> **Data extracts**

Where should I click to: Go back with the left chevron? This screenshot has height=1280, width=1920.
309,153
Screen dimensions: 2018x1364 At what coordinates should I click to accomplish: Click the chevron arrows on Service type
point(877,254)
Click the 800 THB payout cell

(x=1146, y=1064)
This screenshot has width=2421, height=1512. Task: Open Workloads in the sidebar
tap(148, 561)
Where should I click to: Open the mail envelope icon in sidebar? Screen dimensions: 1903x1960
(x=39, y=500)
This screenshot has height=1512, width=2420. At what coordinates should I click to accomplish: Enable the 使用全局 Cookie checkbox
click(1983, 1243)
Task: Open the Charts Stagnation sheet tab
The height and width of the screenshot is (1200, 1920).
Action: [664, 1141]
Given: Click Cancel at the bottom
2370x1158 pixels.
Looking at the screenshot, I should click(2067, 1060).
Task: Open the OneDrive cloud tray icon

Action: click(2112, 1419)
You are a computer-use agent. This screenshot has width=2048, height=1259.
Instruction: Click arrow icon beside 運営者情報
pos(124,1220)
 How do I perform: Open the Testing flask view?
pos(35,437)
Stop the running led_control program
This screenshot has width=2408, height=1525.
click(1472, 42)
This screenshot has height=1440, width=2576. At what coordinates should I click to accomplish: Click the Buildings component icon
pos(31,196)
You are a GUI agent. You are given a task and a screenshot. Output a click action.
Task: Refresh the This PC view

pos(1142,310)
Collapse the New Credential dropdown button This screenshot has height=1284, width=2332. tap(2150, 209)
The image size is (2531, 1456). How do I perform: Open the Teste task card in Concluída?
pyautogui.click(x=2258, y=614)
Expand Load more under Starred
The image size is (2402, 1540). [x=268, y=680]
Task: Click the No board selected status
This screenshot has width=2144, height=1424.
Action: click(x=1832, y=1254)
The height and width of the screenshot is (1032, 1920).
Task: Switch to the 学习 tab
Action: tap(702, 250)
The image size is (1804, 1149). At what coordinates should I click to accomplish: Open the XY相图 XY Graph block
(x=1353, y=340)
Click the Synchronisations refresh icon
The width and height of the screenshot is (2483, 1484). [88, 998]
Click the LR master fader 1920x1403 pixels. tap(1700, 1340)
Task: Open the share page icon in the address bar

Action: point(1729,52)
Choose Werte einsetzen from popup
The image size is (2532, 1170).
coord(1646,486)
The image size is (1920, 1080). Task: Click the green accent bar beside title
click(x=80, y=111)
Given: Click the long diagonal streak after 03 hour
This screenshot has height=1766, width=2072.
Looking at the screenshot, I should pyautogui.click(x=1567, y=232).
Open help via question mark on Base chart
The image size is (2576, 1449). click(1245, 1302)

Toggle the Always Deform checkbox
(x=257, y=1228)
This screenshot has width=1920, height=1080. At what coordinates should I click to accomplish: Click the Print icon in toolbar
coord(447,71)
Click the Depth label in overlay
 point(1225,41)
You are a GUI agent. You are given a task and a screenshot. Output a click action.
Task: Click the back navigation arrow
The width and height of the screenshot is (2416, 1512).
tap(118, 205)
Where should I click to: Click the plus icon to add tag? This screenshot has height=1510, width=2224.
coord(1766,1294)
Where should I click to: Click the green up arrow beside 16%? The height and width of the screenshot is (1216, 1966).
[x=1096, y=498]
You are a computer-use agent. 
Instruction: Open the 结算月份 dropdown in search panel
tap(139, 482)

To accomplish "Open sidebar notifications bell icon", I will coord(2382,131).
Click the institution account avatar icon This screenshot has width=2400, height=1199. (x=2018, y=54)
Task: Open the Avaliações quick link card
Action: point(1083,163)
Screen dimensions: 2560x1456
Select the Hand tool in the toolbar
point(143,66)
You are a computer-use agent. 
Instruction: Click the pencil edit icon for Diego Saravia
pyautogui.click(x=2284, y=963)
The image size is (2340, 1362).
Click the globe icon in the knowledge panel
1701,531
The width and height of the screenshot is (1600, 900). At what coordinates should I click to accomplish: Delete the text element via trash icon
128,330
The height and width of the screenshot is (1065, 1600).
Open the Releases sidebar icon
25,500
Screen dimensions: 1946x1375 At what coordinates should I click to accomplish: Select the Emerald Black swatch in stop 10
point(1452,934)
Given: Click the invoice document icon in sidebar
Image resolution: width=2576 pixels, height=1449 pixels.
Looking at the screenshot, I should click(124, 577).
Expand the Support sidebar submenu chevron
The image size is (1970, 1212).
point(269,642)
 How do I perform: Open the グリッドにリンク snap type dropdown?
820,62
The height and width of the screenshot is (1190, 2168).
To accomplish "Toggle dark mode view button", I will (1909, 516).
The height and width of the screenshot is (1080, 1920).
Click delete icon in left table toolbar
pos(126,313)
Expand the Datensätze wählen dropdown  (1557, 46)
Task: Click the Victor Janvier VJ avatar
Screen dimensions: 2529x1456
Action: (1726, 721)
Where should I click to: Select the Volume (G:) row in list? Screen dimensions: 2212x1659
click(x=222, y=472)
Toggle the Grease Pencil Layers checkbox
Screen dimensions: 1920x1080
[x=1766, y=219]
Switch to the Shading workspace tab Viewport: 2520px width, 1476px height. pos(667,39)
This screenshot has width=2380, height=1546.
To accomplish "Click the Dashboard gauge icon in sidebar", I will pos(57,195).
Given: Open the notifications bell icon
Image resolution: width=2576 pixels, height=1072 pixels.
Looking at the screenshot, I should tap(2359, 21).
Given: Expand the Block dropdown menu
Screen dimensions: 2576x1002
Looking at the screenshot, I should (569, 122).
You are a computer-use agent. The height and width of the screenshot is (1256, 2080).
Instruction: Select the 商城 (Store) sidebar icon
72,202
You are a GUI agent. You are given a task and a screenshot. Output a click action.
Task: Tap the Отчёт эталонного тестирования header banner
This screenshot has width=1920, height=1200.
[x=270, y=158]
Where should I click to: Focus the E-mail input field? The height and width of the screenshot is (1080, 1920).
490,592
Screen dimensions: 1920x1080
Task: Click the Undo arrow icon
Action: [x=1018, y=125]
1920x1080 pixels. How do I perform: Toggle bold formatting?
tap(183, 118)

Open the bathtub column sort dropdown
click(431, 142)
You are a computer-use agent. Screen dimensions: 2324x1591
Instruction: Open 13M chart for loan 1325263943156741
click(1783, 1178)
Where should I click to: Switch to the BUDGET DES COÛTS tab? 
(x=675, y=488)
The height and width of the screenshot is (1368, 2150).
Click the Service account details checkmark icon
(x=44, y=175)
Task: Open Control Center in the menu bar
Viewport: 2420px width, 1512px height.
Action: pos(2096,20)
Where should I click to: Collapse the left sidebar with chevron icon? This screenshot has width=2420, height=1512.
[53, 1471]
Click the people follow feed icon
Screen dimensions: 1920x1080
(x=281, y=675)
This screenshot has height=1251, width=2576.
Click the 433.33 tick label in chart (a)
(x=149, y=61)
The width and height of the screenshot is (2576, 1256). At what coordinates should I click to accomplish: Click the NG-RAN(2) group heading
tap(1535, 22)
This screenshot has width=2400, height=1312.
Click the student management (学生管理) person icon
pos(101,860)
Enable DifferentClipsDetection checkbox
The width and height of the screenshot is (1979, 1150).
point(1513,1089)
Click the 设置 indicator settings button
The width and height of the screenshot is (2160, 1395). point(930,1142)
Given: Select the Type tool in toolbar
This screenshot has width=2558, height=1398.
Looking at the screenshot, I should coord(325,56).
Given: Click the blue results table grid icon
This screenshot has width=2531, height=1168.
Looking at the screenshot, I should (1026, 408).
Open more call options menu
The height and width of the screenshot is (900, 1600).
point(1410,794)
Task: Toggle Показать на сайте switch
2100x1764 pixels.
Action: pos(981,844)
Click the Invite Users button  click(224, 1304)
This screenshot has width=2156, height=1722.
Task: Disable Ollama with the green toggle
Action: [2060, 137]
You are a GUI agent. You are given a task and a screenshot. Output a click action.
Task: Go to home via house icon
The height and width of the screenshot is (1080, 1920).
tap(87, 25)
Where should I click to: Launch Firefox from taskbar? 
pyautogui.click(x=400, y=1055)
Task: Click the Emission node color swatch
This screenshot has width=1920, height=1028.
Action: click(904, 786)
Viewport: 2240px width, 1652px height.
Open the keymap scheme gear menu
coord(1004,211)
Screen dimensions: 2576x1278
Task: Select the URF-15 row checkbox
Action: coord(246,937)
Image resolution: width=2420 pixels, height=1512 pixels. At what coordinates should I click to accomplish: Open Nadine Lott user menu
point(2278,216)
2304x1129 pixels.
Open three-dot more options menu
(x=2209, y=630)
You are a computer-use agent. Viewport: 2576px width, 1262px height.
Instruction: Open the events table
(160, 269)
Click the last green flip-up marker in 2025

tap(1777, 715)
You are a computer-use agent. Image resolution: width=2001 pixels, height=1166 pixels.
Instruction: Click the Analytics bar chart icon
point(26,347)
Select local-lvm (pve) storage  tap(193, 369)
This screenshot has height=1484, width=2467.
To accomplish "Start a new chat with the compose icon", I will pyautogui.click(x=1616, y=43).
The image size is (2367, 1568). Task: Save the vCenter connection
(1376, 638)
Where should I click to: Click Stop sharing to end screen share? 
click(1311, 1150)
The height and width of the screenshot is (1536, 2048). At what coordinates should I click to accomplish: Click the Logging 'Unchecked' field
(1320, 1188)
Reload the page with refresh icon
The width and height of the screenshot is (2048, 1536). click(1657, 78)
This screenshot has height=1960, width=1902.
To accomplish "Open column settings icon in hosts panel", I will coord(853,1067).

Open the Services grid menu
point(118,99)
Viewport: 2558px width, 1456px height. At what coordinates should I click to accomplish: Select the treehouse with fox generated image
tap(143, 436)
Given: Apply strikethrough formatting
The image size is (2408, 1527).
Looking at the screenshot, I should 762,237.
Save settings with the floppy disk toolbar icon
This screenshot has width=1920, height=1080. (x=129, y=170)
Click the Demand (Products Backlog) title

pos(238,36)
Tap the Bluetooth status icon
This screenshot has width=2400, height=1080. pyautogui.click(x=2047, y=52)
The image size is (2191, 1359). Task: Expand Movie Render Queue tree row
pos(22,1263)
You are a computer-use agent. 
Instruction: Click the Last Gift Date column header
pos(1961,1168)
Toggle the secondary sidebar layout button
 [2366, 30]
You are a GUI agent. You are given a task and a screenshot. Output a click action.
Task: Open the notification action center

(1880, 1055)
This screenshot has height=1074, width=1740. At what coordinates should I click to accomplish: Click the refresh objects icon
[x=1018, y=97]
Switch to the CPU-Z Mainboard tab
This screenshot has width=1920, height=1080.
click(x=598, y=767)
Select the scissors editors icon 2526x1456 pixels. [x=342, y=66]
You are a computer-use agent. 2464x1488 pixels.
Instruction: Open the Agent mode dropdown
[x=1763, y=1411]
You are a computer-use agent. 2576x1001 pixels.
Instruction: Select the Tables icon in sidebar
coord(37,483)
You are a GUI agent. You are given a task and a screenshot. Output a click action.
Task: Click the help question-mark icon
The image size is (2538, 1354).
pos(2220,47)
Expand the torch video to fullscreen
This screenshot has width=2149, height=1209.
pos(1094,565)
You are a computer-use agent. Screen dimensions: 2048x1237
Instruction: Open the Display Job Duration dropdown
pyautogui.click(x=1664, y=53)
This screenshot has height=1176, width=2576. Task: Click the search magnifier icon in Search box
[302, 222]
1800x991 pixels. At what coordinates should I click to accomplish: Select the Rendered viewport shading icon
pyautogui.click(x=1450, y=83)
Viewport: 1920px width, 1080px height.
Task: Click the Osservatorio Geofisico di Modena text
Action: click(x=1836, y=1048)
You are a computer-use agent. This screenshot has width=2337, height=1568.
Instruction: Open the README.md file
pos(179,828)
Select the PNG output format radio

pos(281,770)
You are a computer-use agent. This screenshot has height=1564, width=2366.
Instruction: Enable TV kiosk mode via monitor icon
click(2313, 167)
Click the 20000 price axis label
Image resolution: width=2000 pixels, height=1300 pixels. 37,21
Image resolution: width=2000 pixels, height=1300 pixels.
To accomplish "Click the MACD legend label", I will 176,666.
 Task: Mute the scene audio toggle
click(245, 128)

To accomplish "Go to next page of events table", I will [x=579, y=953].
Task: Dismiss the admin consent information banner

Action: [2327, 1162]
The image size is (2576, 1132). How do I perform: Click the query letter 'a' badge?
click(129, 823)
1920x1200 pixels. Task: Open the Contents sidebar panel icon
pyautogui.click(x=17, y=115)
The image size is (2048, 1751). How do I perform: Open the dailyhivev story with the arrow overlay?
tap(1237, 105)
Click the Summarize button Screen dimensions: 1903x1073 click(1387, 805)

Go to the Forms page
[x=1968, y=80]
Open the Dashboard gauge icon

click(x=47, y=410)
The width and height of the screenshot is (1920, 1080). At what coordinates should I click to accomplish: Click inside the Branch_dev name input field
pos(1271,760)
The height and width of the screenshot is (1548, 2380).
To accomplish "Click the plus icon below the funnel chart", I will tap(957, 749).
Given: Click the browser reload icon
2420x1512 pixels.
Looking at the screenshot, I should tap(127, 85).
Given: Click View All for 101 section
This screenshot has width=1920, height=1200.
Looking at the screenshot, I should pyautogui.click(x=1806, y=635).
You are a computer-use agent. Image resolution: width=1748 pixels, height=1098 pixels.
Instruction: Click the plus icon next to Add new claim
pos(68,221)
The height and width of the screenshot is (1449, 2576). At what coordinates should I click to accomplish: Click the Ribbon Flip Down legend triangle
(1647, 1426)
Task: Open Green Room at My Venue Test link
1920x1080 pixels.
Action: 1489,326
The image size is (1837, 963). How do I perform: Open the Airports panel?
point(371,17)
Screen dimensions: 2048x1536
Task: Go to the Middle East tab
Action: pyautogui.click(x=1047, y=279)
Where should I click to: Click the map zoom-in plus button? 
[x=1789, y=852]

> **Assignment**
All lines above from the one holding "The width and height of the screenshot is (1920, 1080)." to the one holding "You are a computer-use agent. Image resolution: width=1748", inclusive, are to be copied exactly; no other line is wanted.

> **Answer section**
The width and height of the screenshot is (1920, 1080). At what coordinates should I click to accomplish: Click inside the Branch_dev name input field
pos(1271,760)
The height and width of the screenshot is (1548, 2380).
To accomplish "Click the plus icon below the funnel chart", I will tap(957, 749).
Given: Click the browser reload icon
2420x1512 pixels.
Looking at the screenshot, I should tap(127, 85).
Given: Click View All for 101 section
This screenshot has width=1920, height=1200.
Looking at the screenshot, I should pyautogui.click(x=1806, y=635).
You are a computer-use agent. Image resolution: width=1748 pixels, height=1098 pixels.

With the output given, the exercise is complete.